PoD - Point of Delivery. A rack-able aggregated set of power, compute, storage access, and network components contained in a single unit

VMDC - Virtual Multi-tenant Data Center. A concept using modular, easily rack-able components to quickly expand a data center such as PoD’s


8.1.1 New and Emerging Models


   Recently (Summer 2011) there was more news about home-based cloud platforms. In these types of infrastructures modeled after SETI@home, a cloud is based on the compute assets of volunteers exposing their home/office computers to support other applications

   The data centers in these cases are the homes of each of the volunteers. These types of clouds would work well as community-based application hosting environments, but not regulated environments where standards are audited.

   For example, if a cloud is hosted on 100,000 home computers there would be no way to audit a data center that is effectively cut up into 100,000 pieces and scattered across a large geographical area. 

   This type of infrastructure would host a community based set of applications based upon interest (book club for example) or a residential web site.

   The cloud is increasingly being viewed as a commodity or as a utility. There are efforts in the industry to create Security as a Service or create broker infrastructures for identity, interoperability, and business continuity amongst other reasons. 

   The application then is being pulled apart and placed into specialized physical environments that focus on specific needs of an organization or the applications they run.

   Data center dissemination takes the application and places it across many other specialized data centers that house and manage specific needs. By disseminating the application across physical boundaries the application is less burdened in the cloud but harder to control and manage.


8.2 Permissions



(A) Dissemination of data center collaboration. Data center automation having to span multiple physical unrelated data centers will need software to orchestrate what the data center needs for logging and report generation during audits.


(B) Home based clouds where the data center is personal. Auditing for standards and compliance are near impossible in home based clouds. Regulated environments and standards based environments will have difficulty with home-based clouds based on the controls needed. 

    There may be aspects to an application where some part of the application can be disseminated to home-based infrastructure.


8.3 Recommendations


(A) Organizations building cloud data centers should incorporate management processes, practices, and software to understand and react to technology running inside the data center.

(B) Organizations buying cloud services should ensure that the provider has adopted service management processes and practices to run their data centers and have adopted racking techniques that ensure agile and highly available resources inside the data center.

(C) Understand the mission of what is running in the data center.

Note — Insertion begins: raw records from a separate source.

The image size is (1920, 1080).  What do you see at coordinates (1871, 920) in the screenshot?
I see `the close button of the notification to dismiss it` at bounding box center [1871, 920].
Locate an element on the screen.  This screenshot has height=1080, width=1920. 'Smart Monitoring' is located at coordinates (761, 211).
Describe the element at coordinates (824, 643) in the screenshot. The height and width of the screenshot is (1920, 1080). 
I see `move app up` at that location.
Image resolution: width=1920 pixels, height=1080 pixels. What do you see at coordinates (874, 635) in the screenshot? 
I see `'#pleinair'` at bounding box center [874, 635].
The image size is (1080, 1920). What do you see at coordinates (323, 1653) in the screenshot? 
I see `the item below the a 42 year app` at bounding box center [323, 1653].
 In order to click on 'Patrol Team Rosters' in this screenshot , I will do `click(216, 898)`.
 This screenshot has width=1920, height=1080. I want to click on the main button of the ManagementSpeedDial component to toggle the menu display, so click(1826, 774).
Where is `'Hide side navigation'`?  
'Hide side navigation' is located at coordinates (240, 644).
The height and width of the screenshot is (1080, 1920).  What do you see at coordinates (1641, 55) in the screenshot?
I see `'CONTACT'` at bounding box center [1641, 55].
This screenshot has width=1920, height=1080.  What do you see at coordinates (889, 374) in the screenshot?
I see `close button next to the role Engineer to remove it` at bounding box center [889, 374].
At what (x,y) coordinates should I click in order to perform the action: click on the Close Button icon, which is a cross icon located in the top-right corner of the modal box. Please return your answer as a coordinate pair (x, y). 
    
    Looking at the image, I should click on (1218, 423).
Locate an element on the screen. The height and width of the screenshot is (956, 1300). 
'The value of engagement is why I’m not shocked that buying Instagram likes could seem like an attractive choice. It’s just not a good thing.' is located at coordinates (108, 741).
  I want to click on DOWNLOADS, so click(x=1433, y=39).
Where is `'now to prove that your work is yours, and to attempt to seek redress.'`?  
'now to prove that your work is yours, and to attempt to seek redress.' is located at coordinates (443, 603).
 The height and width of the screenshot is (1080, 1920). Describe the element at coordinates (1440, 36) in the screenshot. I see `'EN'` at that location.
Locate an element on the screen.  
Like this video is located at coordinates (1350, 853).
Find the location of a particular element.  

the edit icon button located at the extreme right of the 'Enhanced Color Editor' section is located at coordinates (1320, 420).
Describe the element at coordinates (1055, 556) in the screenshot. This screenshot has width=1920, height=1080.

Given the controls in the Cloud Control Matrix the data center being built or purchased must conform to physical and asset security requirements.

(D) Data center locations are important. If technology and application components are spread across data centers, then there will be latency between the data centers.


(E) Organizations buying cloud services must clearly understand and document which parties are responsible for meeting compliance requirements, and the roles they and their cloud provider when assessing compliance.


8.4 Requirements



   The Cloud Security Alliance has many sources of information to help with the construction or remodeling of data centers for the cloud. 

  The controls matrix highlights requirements across a very broad set of security standards and regulations. Cloud Audit and other projects within the CSA also can help with construction and management of data centers and the technology running within them.

(A) Fully understand Control Matrix requirements based upon what is going to run in the data center. Use a common denominator that satisfies most application missions.

(B) Use IT service management techniques to ensure availability, security, and asset delivery and management.


(C) If the data center is owned by a provider, audit against a regulatory and security standard template and publish results to the customer.